START Information
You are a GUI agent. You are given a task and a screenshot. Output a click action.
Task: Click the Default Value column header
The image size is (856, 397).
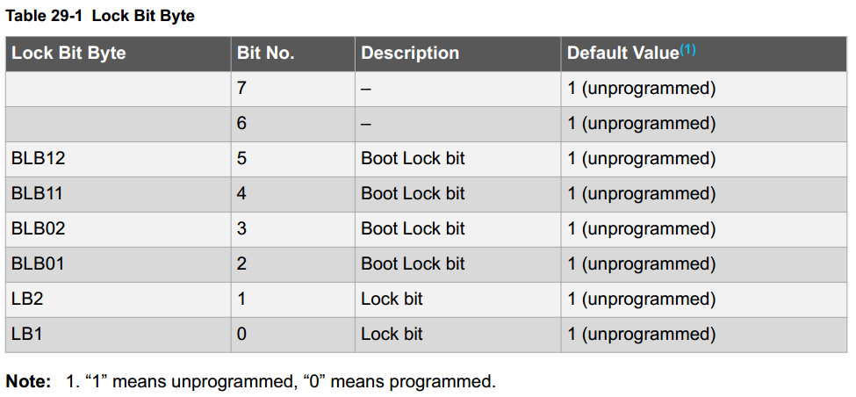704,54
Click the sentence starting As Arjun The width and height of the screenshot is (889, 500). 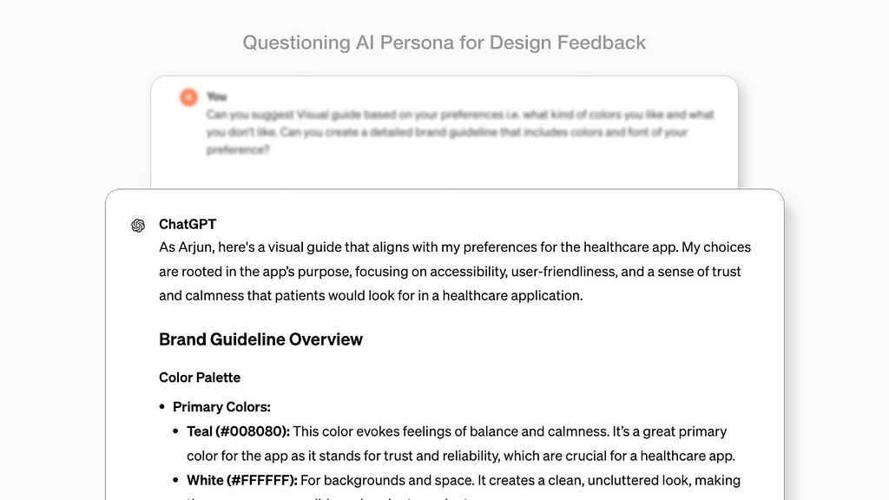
END Information
Once the pictures are removed, copy the listing exactly.

You are a GUI agent. You are given a task and a screenshot. Output a click action.
Task: Click the Default Value column header
The image size is (856, 397).
704,54
Click the sentence starting As Arjun The width and height of the screenshot is (889, 500). 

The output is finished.